PROBLEM REQUIREMENTS = When copying the listing below, skip every picture and keep each word as it stands.

GIVEN ENTRIES =
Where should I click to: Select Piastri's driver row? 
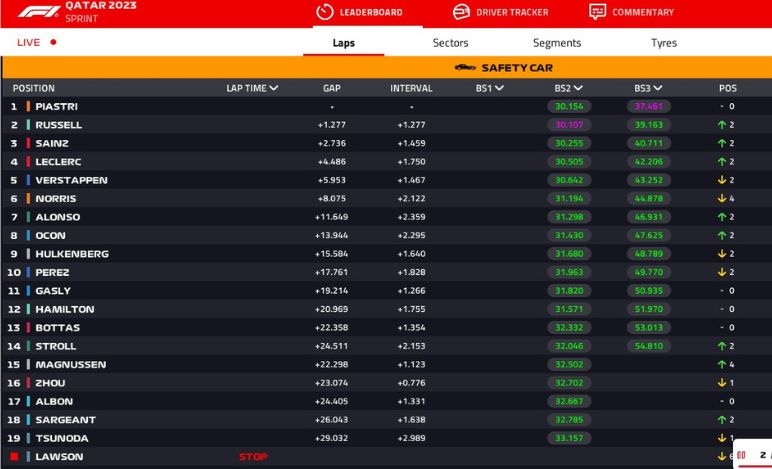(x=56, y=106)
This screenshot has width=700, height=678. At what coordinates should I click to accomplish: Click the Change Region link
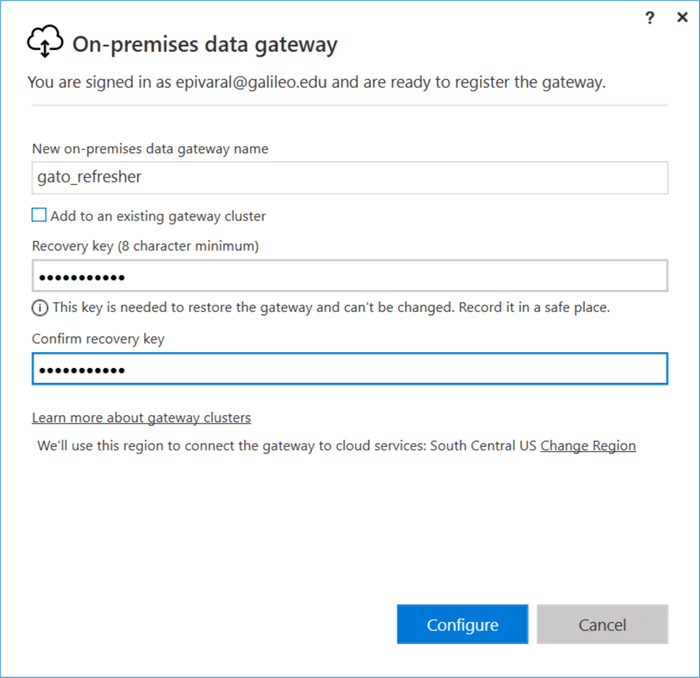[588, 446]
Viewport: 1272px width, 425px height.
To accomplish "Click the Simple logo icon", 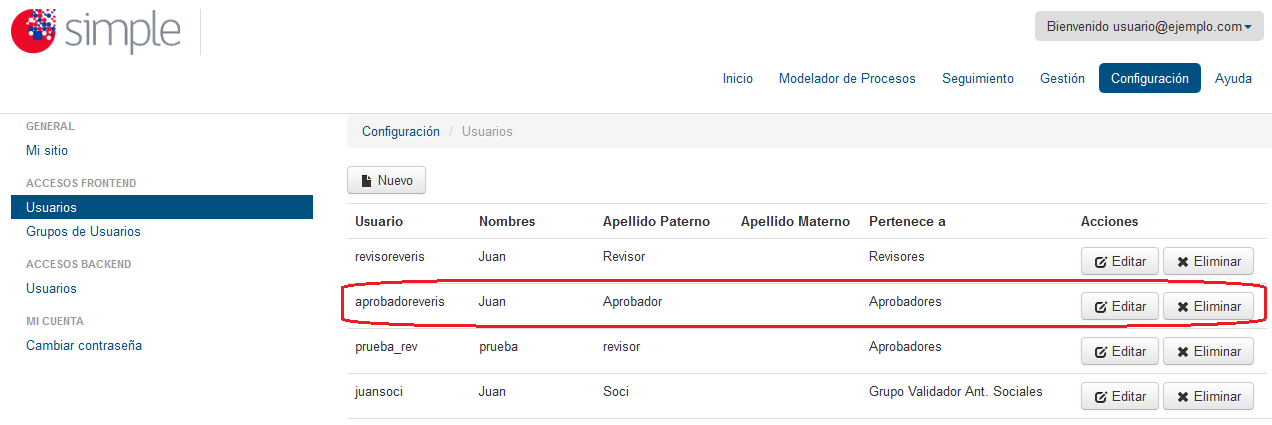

OUTPUT OF THE EXERCISE =
Where should I click to: Select Piastri's driver row? 
(x=56, y=106)
This screenshot has width=700, height=678. At what coordinates should I click to accomplish: Click the Change Region link
[588, 446]
Viewport: 1272px width, 425px height.
To accomplish "Click the Simple logo icon", 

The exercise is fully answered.